This picture taken 10 February 2021 in Saudi Arabia's capital Riyadh shows a woman viewing a tweet posted by the sister of Saudi activist Loujain al-Hathloul, Lina, showing a screenshot of them having a video call following Hathloul's release after nearly three years in detention. (Photo by FAYEZ NURELDINE/AFP via Getty Images)
Artillery Row

Why is Saudi Arabia locking up women’s rights activists?

Women like Loujain al-Hathloul are “premature reformers”: their crime is to demand social change before the state is ready to concede it

Saudi women’s rights activist Loujain al-Hathloul was released from prison last week after a thousand days in jail. However, the delight of her family and many supporters has not diminished their sense that al-Hathloul was detained for no valid reason.

Reforms are intended as acts of arbitrary generosity by the state

The Saudi state has a problem with women’s rights and those who demand them. The opposition of the conservative state to these demands used to be monolithic: women who wanted to drive, dress how they wanted or overthrow the system male guardianship were deemed enemies of the state and treated as thus. When Peter Theroux interviewed women’s rights activists in the 1980s (whose stories later appeared in his memoir Sandstorms), many of these women ended up in prison.

Now things are changing.

Under the reign of the crown prince Mohammad bin Salman, Saudi Arabia has tried to present an image of modernity. This has meant reforms, some token and others significant, such as when the state allowed women to drive in 2017. With that reform, a single domino fell. None have fallen since.

Once Saudi Arabia conceded to one demand of the activists, the kingdom’s problem with those demanding reform changed.

The state wants to be seen as the sole guarantor of women’s rights and new reforms are intended as acts of arbitrary generosity. Saudi Arabia wants to do this in its own time and reap the rewards and international recognition, without the pressure.

Those who pressure the state are unwelcome, and duly punished. For her part in opposing the system of male guardianship, al-Hathloul was kidnapped from the UAE and confined in several prisons.

A recent major report in Newlines magazine details the cruel treatment of other female activists in the country; disobedient women are confined to Dar al-Reaya – “Homes of Care” where the conditions are akin to prison – to undergo social or religious “correction”.

Those detained often got there by accusing their guardians of abuse or were handed over to the state by a male relative.

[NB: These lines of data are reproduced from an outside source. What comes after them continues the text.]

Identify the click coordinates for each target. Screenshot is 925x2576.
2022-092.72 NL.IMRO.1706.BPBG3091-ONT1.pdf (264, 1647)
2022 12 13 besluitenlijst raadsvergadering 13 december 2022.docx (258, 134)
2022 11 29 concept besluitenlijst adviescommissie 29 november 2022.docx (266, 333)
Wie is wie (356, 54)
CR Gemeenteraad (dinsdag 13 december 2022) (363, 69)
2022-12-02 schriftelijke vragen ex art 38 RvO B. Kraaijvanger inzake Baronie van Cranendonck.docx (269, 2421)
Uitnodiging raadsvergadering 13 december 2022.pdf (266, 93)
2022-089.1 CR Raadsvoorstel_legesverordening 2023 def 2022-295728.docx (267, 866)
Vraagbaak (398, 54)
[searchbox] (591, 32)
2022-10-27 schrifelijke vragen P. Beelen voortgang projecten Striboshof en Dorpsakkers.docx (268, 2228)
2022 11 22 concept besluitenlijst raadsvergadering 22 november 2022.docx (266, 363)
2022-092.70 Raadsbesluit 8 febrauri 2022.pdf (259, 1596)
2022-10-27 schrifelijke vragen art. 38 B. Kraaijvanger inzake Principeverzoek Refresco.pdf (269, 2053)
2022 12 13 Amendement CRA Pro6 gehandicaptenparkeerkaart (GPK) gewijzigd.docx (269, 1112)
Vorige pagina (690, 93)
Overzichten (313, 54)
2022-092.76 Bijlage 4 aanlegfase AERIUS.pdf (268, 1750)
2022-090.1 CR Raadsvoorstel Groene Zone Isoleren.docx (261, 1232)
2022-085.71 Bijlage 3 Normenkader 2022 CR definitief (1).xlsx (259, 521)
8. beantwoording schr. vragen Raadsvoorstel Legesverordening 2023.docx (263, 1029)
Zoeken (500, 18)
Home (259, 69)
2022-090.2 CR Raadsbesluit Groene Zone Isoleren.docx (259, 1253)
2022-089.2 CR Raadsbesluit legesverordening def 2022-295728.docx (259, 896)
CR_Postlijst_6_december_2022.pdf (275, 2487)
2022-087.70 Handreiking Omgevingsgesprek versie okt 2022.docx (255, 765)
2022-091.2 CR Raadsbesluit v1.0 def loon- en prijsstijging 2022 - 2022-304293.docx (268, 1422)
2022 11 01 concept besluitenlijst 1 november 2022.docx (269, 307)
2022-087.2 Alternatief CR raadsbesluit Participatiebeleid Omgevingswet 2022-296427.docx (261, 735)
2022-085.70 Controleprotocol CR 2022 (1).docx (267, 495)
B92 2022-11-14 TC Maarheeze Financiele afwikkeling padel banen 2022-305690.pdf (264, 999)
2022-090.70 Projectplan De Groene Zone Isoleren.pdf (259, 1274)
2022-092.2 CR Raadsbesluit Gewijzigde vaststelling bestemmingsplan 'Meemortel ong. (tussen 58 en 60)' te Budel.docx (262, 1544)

So many women’s rights activists fled Saudi Arabia in 2019 that it became known as the “year of runaways”. Many escaped because of the poor treatment mandated under law or the repercussions of attempting to protest against them.

Why would the state target these women while it attempts, in its own words, to reform the place of women – culturally and legally – in Saudi society?

It seems the Saudi state dislikes these activists because they represent an alternative to delayed, arbitrary reform: women like al-Hathloul are arrested because they demand too much, too fast.

Could al-Hathloul’s imprisonment be a prelude to another showy reform?

At the height of the Red Scare in the mid-twentieth century, there was a suggestion in socialist and communist circles that their political affiliations had tarred them for longer than they thought. Those who had fought in Spain against Franco, for example, largely with communist and anarchist militias, spread the rumour that this was the root of their problems with the government at home. While the American state was not at war with fascism, these people were. And so, they said, somewhere in an FBI archive there was a label on each of their respective files which branded them “premature anti-fascists”.

Whether this rumour was true or not, it remains a relevant analogy in the case of Saudi women’s rights activists.

The women arrested and imprisoned for political agitation by the Saudi state are not accused of ordinary crimes; many of them have suffered because they support social reform that has later been implemented by the kingdom. They are “premature reformers” whose sole crime was to advocate for change before the state was ready to adopt their worldview, thereby showing them up to the world.

The fact that al-Hathloul was imprisoned for so long for opposing male guardianship, which remains a part of Saudi law and life, and then suddenly released could show that a precedent is forming in Saudi Arabia. Could her imprisonment be a prelude to another showy reform, or is it merely an attempt to distract from the bad press surrounding the case?

If this is a PR effort, it coincides with another push of the dynamic, reforming schtick. There has been a recent push to promote various projects of the Saudi state on social media including its promised city of the future, Neom: a hypermodern vision of a sleek technological state reformed which is no longer dependent on oil or repression.

Neom is no closer to fruition than when the idea was first unveiled, alongside a string of other social reforms which have been demanded since long before al-Hathloul was imprisoned.